# Flask demo

Flask will be our web service tool.

Demo `ping.py`

```python
## ping.py
from flask import Flask
app = Flask('ping')

@app.route('/ping', methods=['GET'])
def ping():
    return 'PONG'


if __name__  == '__main__':
#     # only run if called from CLI as a script
#     # or with python -m
    app.run(debug=True, host='0.0.0.0', port=9222)
```

Once running, run this in the terminal:

```bash
curl http://0.0.0.0:9222/ping
```

`curl` sends a `GET` request, and because we specified `/ping`, it will run the `ping()` routine and return `PONG` in our terminal.

## http methods

These are the methods by which the HyperText Transfer Protocol communicates between server and client. 

* GET
* POST
* PUT
* HEAD
* DELETE
* PATCH
* OPTIONS
* CONNECT
* TRACE

For example, a client may send an HTTP request to server, and depending on the method, the server may reply with a different response. The response contains the request status, and potentially the requested content.

`GET` requests data from source. `POST` sends data to server. They are the two most common methods. 

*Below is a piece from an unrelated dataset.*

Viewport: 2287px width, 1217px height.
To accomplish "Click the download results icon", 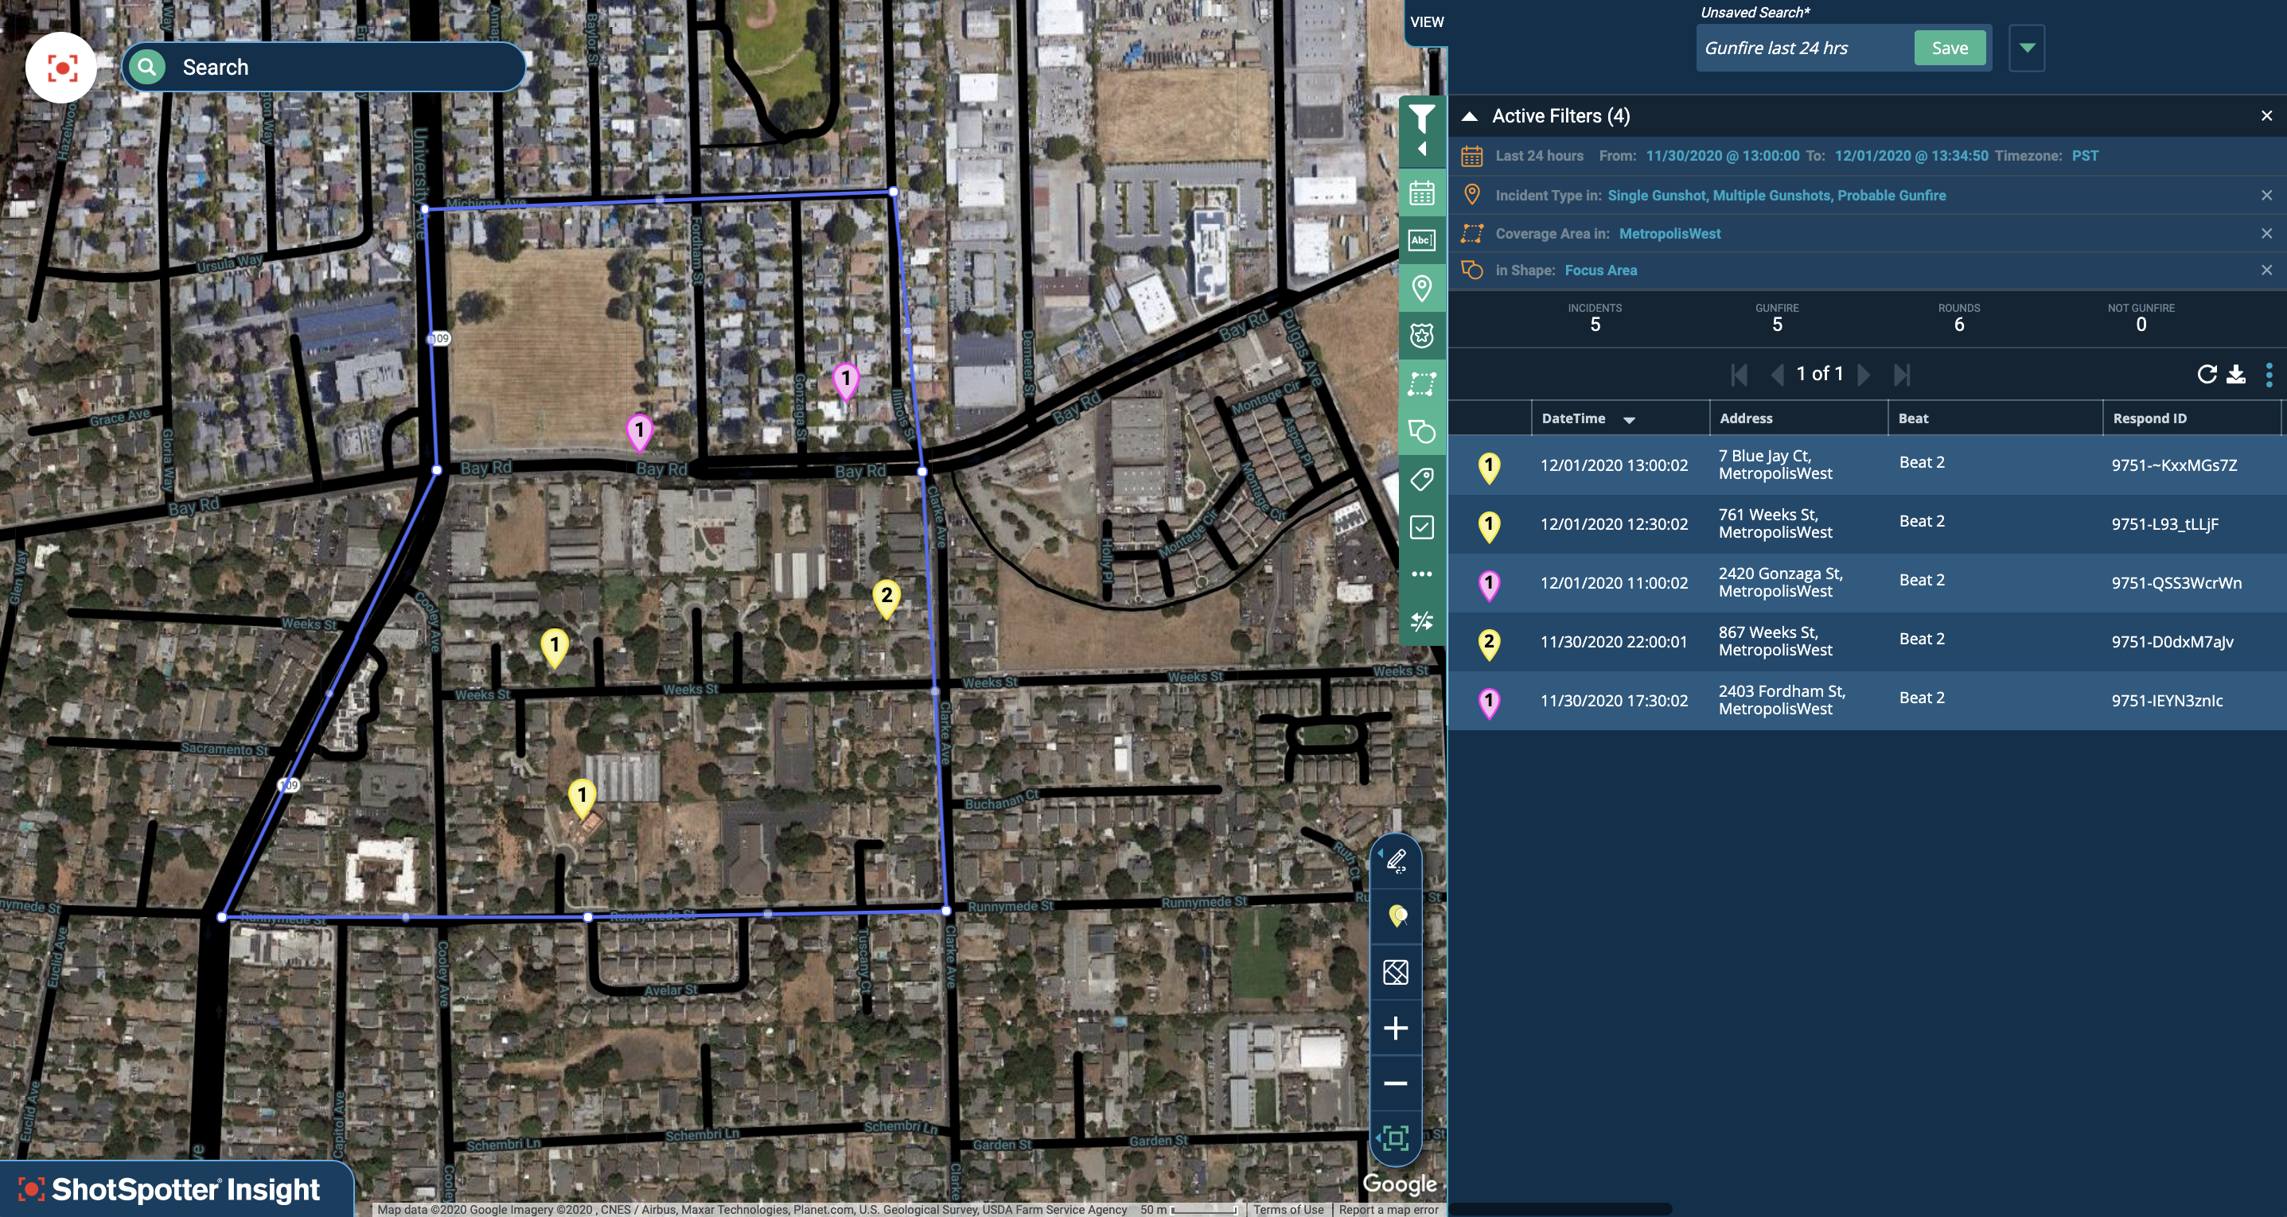I will point(2236,375).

## Serving a model with flask

Our imports. The shebang `#!/usr/bin/env python` is a little different here, in that we use the `env` command to find the path to `python` executable. Having multiple versions of python that we do, in our conda envs, this is very useful, as it will use the current active conda env's python version.

```python
#!/usr/bin/env python
# coding: utf-8

## predict.py
import pickle
import numpy as np

from flask import Flask, request, jsonify
```

Where we make our prediction
```python
def predict_single(customer, dv, model):
    X = dv.transform([customer])
    y_pred = model.predict_proba(X)[:, 1]
    return y_pred[0]
```

Deploying the serialized, pre-trained model
```python
with open('churn-model.bin', 'rb') as f_in:
    dv, model = pickle.load(f_in)
```

Running the web service. Notice the `POST` method: the request must come with a json of the customer features; the client is POSTing the data to the server. In turn the web service returns with a json response containing the prediction
```python
app = Flask('churn')

@app.route('/predict', methods=['POST'])
def predict():
    customer = request.get_json()

    prediction = predict_single(customer, dv, model)
    churn = prediction >= 0.5
    
    result = {
        ## converts numpy types to python types
        ## otherwise json cannot serialize the values.
        'churn_probability': float(prediction),
        'churn': bool(churn),
    }

    return jsonify(result)


if __name__ == '__main__':
    app.run(debug=True, host='0.0.0.0', port=9696)

```


## Development vs Production Server

Running the `ping.py` script above will return a warning that this is a development server. Production requires `WSGI server` instead.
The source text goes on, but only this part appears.